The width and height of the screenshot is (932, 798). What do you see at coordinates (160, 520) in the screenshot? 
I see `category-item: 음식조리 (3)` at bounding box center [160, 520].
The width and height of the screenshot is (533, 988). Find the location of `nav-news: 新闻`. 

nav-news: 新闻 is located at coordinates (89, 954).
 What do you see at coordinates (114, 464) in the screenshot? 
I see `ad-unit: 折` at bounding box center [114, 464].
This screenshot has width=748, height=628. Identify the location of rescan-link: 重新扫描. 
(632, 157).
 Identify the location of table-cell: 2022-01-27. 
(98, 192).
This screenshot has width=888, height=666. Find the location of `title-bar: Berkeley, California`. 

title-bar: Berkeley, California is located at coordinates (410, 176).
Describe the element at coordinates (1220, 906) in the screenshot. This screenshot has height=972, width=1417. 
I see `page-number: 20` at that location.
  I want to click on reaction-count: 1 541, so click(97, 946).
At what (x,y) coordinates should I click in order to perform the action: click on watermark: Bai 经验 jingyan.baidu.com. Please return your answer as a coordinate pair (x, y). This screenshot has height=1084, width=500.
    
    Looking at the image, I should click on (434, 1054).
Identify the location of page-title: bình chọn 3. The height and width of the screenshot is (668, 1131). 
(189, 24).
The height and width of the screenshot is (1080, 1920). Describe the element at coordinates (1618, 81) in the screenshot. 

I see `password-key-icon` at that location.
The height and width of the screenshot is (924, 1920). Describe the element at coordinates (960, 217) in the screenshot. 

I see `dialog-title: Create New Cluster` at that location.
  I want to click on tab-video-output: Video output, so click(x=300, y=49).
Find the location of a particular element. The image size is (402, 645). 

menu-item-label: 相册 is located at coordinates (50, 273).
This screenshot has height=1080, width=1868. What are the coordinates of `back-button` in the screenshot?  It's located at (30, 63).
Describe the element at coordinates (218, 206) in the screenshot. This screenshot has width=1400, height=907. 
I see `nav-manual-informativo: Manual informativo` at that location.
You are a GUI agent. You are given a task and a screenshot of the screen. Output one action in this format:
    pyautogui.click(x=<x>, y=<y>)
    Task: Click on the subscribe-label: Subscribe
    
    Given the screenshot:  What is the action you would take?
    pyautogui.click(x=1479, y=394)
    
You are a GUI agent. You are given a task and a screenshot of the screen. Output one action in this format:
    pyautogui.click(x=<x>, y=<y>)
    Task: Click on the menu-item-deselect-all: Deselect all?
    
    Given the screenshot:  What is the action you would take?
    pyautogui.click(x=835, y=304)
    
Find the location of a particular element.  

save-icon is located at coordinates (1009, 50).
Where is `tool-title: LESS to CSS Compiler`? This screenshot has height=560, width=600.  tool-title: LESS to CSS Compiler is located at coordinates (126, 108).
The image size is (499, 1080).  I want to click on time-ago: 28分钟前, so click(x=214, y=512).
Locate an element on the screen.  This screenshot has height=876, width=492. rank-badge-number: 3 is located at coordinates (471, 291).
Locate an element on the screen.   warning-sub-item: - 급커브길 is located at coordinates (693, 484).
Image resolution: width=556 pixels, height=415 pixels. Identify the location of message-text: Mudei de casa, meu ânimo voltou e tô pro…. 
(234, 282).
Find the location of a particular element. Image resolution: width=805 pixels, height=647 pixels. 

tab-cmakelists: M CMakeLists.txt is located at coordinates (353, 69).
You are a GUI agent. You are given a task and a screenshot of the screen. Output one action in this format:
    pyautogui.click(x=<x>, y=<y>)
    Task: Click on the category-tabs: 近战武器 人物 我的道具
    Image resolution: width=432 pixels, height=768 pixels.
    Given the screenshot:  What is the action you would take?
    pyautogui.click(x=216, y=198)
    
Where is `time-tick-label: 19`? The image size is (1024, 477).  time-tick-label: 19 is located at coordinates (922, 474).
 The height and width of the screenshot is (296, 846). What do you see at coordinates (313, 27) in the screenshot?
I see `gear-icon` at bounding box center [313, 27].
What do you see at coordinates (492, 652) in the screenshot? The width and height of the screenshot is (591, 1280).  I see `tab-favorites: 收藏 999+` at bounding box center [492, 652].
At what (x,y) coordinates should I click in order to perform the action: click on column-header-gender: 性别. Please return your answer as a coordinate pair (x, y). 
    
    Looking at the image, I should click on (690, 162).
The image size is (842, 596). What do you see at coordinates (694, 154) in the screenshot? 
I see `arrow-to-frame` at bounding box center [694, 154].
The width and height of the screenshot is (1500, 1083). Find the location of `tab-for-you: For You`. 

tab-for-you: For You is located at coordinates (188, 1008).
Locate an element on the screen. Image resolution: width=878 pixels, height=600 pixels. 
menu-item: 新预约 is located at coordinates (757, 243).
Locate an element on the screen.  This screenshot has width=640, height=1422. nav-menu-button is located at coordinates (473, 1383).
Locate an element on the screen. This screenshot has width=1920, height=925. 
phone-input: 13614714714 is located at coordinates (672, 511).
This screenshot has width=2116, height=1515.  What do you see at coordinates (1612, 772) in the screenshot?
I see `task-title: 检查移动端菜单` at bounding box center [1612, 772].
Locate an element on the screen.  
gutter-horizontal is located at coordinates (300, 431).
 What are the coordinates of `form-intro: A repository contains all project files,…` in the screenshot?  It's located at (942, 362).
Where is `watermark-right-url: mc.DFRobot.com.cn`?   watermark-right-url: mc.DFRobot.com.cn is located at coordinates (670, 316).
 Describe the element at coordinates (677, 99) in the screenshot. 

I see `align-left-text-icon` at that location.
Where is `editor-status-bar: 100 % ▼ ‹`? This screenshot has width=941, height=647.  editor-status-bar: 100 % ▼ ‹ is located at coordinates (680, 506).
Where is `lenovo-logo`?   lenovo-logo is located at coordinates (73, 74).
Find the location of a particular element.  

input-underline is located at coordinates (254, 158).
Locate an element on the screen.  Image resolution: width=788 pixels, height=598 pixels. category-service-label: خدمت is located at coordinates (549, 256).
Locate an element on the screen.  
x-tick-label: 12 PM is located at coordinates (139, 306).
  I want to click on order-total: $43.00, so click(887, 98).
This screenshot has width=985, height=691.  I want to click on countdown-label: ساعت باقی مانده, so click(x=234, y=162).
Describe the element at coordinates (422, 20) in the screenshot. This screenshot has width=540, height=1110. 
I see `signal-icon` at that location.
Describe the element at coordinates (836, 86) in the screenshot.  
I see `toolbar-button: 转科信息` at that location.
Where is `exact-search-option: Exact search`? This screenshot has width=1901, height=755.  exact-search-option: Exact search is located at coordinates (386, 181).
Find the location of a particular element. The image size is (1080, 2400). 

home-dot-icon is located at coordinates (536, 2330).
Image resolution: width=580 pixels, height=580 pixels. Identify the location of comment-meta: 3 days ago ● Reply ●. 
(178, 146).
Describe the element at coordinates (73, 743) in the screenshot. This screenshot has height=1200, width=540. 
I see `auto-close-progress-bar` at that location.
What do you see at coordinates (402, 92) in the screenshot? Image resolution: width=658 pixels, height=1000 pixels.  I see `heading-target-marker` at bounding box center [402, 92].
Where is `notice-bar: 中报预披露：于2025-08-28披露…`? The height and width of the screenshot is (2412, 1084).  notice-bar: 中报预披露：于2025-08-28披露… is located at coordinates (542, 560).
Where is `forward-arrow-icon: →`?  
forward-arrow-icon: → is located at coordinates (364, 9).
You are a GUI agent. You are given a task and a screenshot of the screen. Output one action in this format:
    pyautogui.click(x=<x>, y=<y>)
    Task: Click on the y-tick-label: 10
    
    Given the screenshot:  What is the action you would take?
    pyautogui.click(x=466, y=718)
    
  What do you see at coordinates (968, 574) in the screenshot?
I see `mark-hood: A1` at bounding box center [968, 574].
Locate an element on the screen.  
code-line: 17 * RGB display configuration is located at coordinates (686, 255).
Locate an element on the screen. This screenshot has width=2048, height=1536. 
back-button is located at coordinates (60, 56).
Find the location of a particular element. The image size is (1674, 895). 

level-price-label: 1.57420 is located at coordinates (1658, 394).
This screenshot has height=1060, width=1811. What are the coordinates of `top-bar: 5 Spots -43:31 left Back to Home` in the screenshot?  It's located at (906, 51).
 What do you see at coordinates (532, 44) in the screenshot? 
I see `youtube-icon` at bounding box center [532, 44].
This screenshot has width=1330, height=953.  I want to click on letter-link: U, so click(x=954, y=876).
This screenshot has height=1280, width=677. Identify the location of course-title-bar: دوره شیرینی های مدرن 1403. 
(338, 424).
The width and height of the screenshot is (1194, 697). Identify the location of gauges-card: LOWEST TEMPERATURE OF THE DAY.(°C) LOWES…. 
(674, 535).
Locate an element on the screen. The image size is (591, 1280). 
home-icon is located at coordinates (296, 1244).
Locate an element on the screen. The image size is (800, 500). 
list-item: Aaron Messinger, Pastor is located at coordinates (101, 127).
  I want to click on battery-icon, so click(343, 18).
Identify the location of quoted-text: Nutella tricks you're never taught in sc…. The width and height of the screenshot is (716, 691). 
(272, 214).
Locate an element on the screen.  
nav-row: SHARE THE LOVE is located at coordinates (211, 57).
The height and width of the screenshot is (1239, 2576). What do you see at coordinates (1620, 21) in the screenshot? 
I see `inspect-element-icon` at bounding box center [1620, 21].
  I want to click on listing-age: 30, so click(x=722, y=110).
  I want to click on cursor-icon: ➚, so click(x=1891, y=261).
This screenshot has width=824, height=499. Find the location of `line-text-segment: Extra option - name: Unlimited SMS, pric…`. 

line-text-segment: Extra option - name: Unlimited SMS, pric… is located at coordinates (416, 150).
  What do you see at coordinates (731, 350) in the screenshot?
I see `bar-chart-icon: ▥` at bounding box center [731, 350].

• WORK REQUEST
Copy out the records exactly, from the line with "at (942, 362)." up to and including the line with "coordinates (670, 316).".

• TASK SOLUTION
 What are the coordinates of `form-intro: A repository contains all project files,…` in the screenshot?  It's located at (942, 362).
Where is `watermark-right-url: mc.DFRobot.com.cn`?   watermark-right-url: mc.DFRobot.com.cn is located at coordinates (670, 316).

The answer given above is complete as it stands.